All lines from the one containing "The image size is (890, 830)." through the final line of the entries are to be written out verbatim; no other line is to be included.

· · · ·

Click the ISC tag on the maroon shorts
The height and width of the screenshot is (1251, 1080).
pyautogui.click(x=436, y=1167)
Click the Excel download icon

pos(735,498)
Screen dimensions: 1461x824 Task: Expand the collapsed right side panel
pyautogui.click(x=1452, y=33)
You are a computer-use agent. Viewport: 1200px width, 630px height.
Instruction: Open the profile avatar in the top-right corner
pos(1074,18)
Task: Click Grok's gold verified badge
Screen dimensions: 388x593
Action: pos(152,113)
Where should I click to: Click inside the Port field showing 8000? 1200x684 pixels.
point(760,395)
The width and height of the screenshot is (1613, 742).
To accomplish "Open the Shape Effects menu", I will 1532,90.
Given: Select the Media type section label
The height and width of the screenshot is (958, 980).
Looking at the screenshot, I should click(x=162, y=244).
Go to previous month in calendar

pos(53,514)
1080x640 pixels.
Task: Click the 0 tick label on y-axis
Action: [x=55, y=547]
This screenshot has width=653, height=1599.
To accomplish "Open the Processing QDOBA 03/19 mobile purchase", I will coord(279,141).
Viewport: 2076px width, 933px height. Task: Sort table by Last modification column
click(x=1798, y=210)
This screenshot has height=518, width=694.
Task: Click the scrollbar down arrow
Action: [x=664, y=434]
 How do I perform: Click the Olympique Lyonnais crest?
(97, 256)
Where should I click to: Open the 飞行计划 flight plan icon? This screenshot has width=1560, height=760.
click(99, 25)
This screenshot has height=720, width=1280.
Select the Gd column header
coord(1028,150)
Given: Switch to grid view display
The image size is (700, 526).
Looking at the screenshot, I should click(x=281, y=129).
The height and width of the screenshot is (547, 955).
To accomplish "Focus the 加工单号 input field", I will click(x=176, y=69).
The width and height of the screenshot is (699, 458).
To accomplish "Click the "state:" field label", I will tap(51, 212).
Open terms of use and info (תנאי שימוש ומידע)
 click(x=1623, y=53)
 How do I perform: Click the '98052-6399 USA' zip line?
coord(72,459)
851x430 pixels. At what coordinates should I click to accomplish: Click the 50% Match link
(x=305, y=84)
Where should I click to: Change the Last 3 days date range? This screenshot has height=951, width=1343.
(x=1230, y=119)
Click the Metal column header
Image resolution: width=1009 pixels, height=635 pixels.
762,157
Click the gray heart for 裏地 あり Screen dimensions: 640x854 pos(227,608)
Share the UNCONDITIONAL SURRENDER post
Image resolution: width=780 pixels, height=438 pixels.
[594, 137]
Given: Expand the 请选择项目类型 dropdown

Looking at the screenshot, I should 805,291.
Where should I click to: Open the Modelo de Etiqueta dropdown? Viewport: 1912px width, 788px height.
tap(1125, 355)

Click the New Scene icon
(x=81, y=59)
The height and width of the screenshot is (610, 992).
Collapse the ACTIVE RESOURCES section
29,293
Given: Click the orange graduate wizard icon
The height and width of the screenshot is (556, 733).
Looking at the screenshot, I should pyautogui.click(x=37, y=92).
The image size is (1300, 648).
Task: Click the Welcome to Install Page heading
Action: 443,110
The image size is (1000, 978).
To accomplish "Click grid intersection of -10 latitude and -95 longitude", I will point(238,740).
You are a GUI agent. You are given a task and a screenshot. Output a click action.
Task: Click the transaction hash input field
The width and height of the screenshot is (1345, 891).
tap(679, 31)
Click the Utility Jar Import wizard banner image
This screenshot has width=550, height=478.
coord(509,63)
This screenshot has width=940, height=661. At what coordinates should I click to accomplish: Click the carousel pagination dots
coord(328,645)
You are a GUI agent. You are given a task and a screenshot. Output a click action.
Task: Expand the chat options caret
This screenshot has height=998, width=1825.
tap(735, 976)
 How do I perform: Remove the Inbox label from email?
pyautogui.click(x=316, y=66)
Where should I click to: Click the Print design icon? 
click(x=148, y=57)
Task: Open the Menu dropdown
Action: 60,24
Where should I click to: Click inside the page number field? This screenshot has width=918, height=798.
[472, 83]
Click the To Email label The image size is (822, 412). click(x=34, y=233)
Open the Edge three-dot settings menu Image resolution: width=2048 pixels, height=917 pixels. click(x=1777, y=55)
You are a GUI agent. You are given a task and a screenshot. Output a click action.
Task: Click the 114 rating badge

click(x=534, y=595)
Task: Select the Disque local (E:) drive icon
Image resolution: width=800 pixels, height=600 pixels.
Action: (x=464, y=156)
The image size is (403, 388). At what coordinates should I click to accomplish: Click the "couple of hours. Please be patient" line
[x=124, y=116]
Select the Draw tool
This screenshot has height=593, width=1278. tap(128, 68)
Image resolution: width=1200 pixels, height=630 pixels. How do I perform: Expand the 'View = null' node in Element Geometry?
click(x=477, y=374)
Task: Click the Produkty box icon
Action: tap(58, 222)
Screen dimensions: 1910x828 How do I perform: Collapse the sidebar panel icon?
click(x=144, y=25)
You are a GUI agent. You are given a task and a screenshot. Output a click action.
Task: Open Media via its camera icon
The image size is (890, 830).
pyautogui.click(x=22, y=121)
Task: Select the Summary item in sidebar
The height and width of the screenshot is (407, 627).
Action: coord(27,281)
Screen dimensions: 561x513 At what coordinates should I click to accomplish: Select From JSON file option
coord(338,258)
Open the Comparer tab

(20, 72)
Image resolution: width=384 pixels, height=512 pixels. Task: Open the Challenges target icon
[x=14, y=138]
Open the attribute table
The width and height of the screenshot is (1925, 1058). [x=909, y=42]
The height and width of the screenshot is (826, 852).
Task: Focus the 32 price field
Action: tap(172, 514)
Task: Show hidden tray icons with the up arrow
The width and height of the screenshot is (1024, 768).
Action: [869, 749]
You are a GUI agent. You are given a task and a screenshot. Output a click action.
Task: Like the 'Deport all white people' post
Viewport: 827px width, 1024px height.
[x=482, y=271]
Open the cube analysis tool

· · · ·

__Task response__
The image size is (890, 830).
pyautogui.click(x=22, y=121)
Task: Select the Summary item in sidebar
The height and width of the screenshot is (407, 627).
Action: coord(27,281)
Screen dimensions: 561x513 At what coordinates should I click to accomplish: Select From JSON file option
coord(338,258)
Open the Comparer tab

(20, 72)
Image resolution: width=384 pixels, height=512 pixels. Task: Open the Challenges target icon
[x=14, y=138]
Open the attribute table
The width and height of the screenshot is (1925, 1058). [x=909, y=42]
The height and width of the screenshot is (826, 852).
Task: Focus the 32 price field
Action: tap(172, 514)
Task: Show hidden tray icons with the up arrow
The width and height of the screenshot is (1024, 768).
Action: [869, 749]
You are a GUI agent. You are given a task and a screenshot. Output a click action.
Task: Like the 'Deport all white people' post
Viewport: 827px width, 1024px height.
[x=482, y=271]
Open the cube analysis tool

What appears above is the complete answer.